Your task: Scan the data beneath this task and copy each line that includes "agent".

■ ■ ■ ■ ■ ■ ■

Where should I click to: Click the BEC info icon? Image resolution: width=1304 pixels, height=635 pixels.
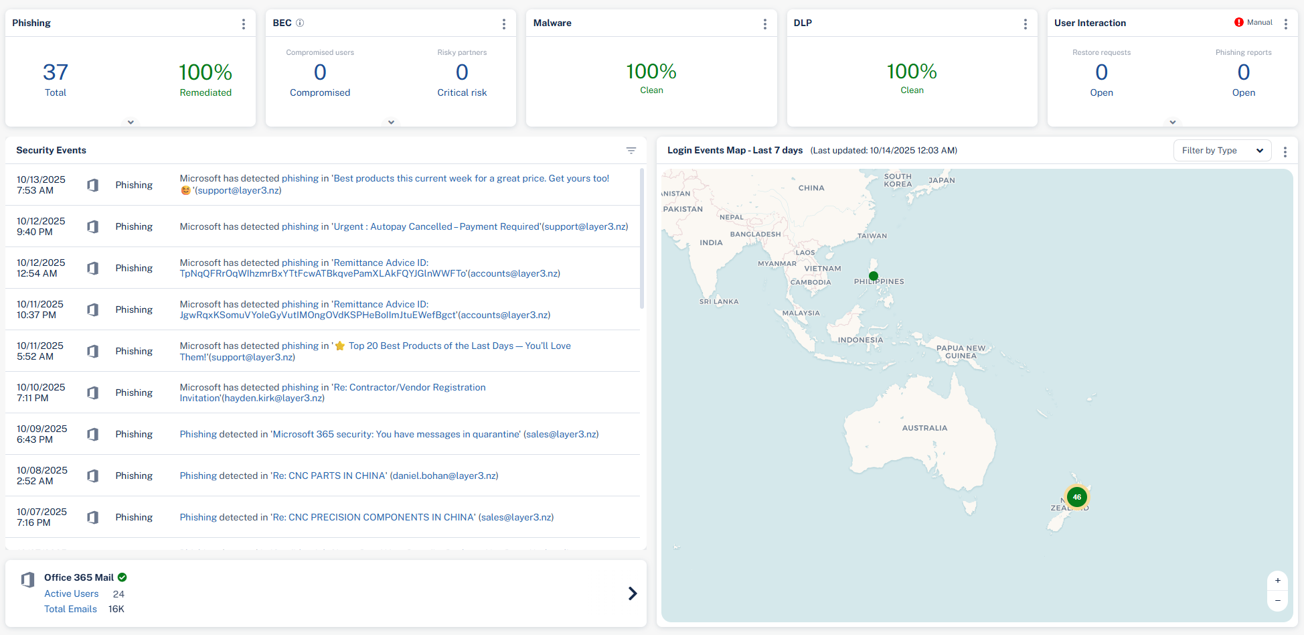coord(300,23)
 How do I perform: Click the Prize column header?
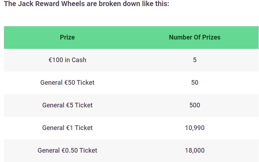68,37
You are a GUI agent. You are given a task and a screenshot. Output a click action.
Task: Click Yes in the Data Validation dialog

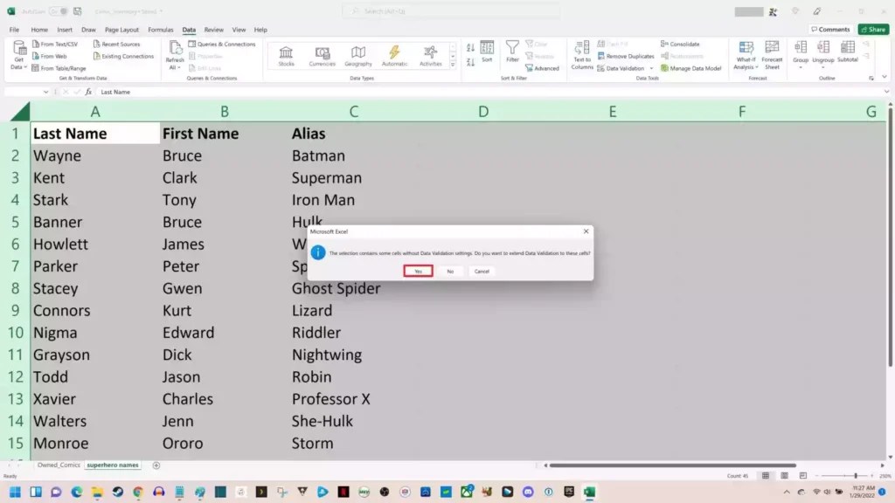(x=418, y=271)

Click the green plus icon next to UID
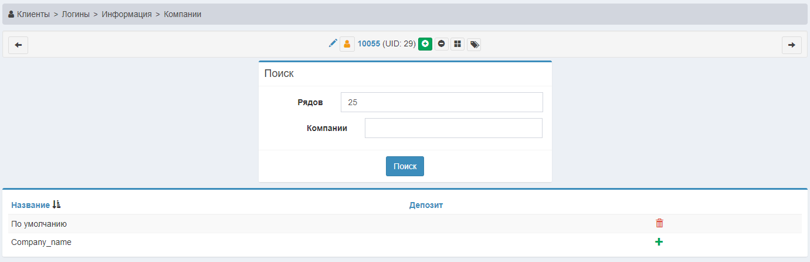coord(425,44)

■ ■ ■ ■ ■ ■ ■

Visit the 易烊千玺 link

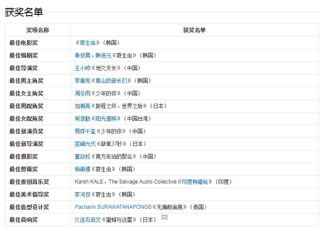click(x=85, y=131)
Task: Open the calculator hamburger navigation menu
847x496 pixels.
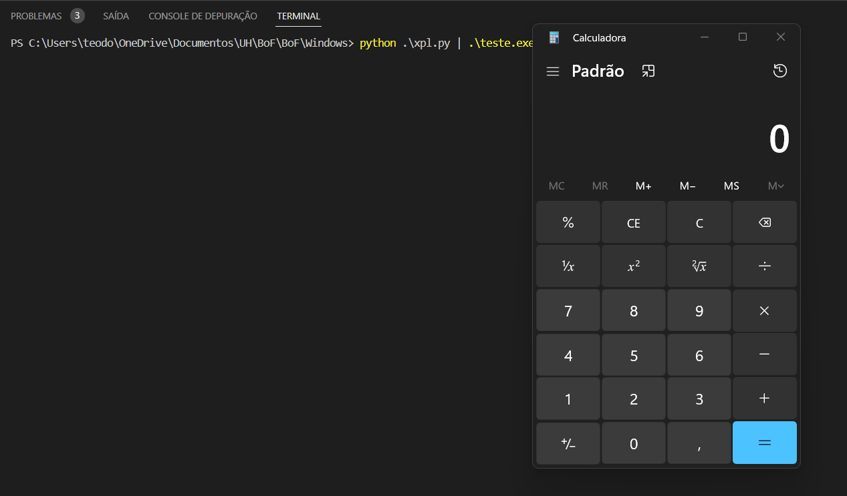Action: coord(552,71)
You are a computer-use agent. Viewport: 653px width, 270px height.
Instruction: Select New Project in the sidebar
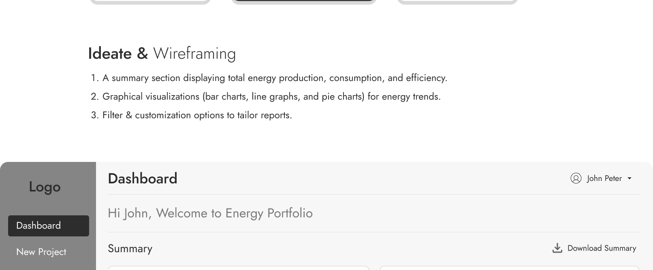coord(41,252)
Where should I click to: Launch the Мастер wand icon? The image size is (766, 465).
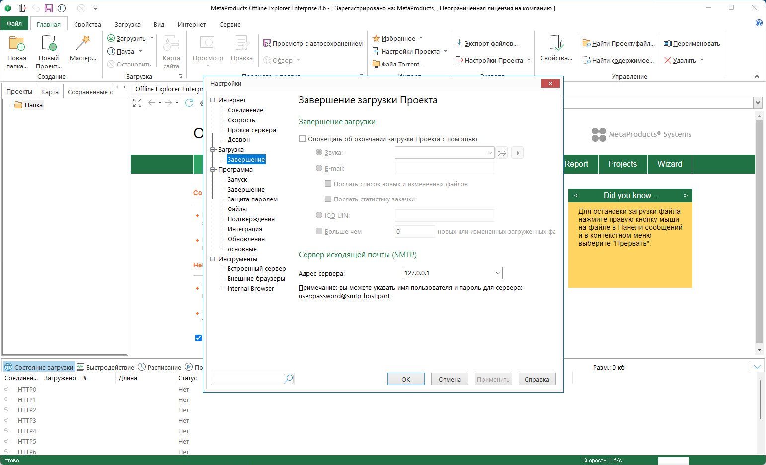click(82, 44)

■ ■ ■ ■ ■ ■ ■

Response box:
You are a GUI agent. You are given a task and a screenshot. Output a click action.
You are a computer-use agent. Viewport: 653px width, 270px height.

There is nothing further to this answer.